- **EXERCICES ET CONSIGNES**
a - D'après l'extrait sur la mission de Jean-Marie Bockel, auprès de quels pays africains est-il l'envoyé personnel d'Emmanuel Macron ?
b - Poursuivez l'extrait sur la mission de Jean-Marie Bockel à partir de sa dernière phrase.

Jean-Marie Bockel est l’envoyé personnel du Président français Emmanuel Macron auprès des quatre (04) pays africains que sont la Côte d’Ivoire, le Sénégal, le Gabon et le Tchad, pays concernés par la reconfiguration du dispositif militaire français. Il est chargé de négocier le nouveau partenariat de défense avec ses pays et in fine, la présence des bases militaires françaises. Dans cette interview accordée à la chaîne télé France 24, il parle du futur du dispositif militaire français dans ces 4 pays.
–Vous êtes ancien Secrétaire d’Etat notamment à la coopération. Alors le point de départ, c’est que la France a été poussée dehors de trois (03) pays sahéliens, le Mali, le Burkina Faso et le Niger. C’est un échec pour la France, il faut le reconnaître. Suite à ça, le Président Macron a décidé une reconfiguration du dispositif militaire. Alors, est-ce que vous êtes en charge d’organiser cette retraite d’Afrique pour masquer le fait qu’on ne veut plus de la France peut-être partout sur le continent ?

- **EXTRAIT DE DONNÉES**

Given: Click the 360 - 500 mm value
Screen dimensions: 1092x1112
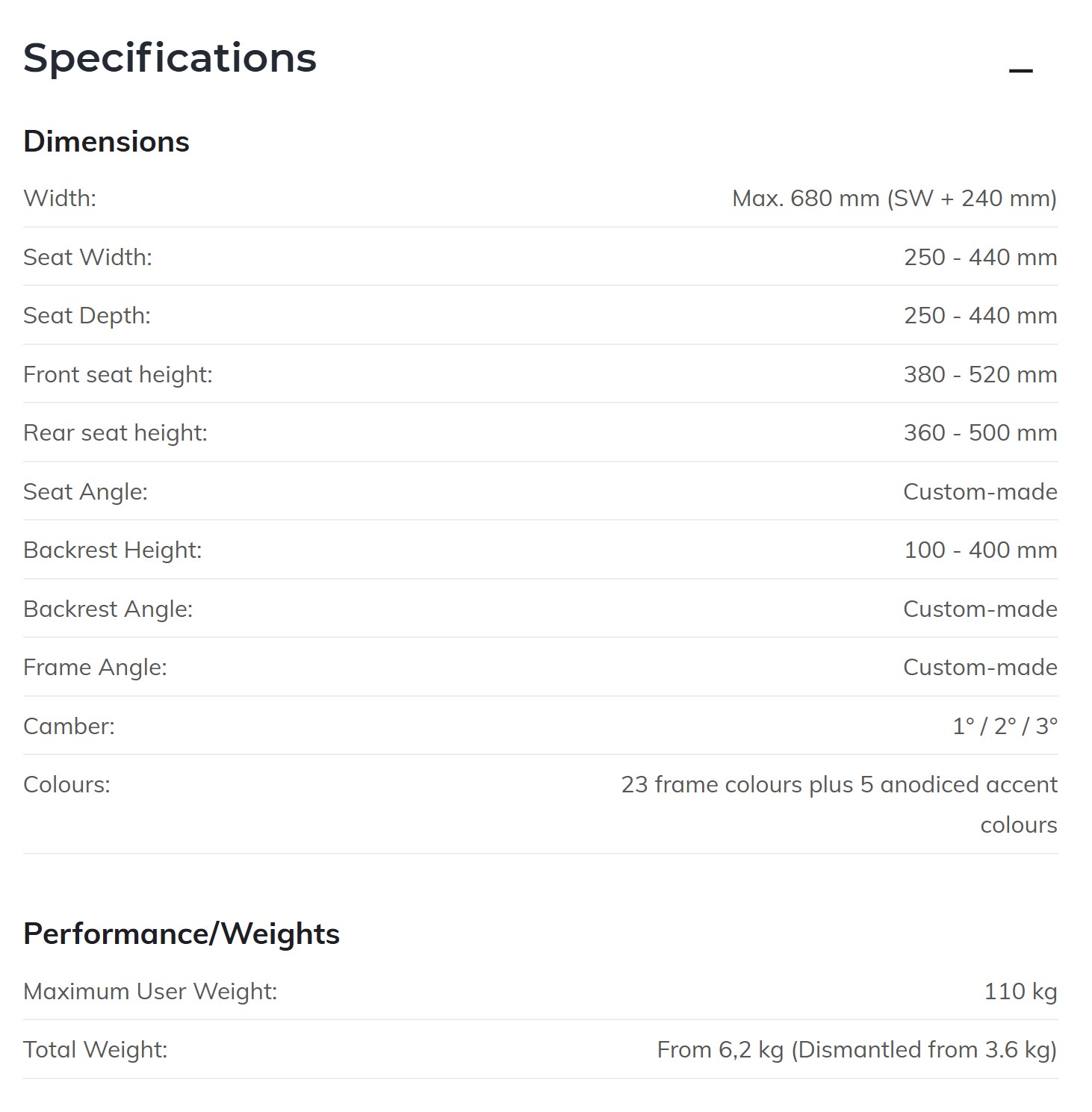Looking at the screenshot, I should click(980, 433).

- **RÉPONSES RÉDIGÉES**
a - Il est l'envoyé personnel d'Emmanuel Macron auprès de la Côte d'Ivoire, du Sénégal, du Gabon et du Tchad.

b -
D’abord un échec politique, sûrement. Un échec tactique et militaire, non. Et même d’un point de vue politique, concernant les troupes, dans les 3 pays que vous avez cité, s’il n’y avait pas eu l’opération Barkhane, il n’y aurait peut-être plus de pays aujourd’hui. Donc, il faut faire la part des choses. Mais, c’est un échec quand-même sinon nous ne serions pas parti.
La France ne veut rien masquer et ma mission, c’est d’abord de continuer d’approfondir un dialogue avec les quatre (04) pays du périmètre. Pays que vous avez cité tout à l’heure à commencer par les chefs d’Etats, mais également les Sociétés civiles pour envisager- évidemment il ne faut jamais avancer masqué- une réduction de l’empreinte permanente au profit d’un partenariat de défense qui soit complètement renouvelé, ce qui ne veut pas dire que, sauf si les pays le souhaitent, de notre fait un désengagement.
Le détail des discussions que j’ai pu déjà avoir avec 3 pays, c’est d’un côté un sentiment partagé dans le cadre de cette co-construction, que ce n’est pas le nombre de soldats qui compte dans le monde qui vient, c’est la qualité du partenariat en réponse à un certain nombre de questions de ces pays pour conforter la dimension souveraine de leurs outils de défense, notamment par rapport aux nouvelles menaces djihadistes et autres. Nous sommes dans cet état d’esprit qui est celui d’un partenariat.
Il y a eu un Conseil de Défense à l’Élysée sur ce sujet le 23 octobre dernier. Vous avez remis au chef de l’État un pré-rapport. Le contenu n’est pas public et ne sera pas rendu public. Est-ce que dans ce rapport, il y a l’hypothèse de la fermeture de bases militaires françaises dans ces pays ? Est-ce que c’est sur la table, oui ou non ?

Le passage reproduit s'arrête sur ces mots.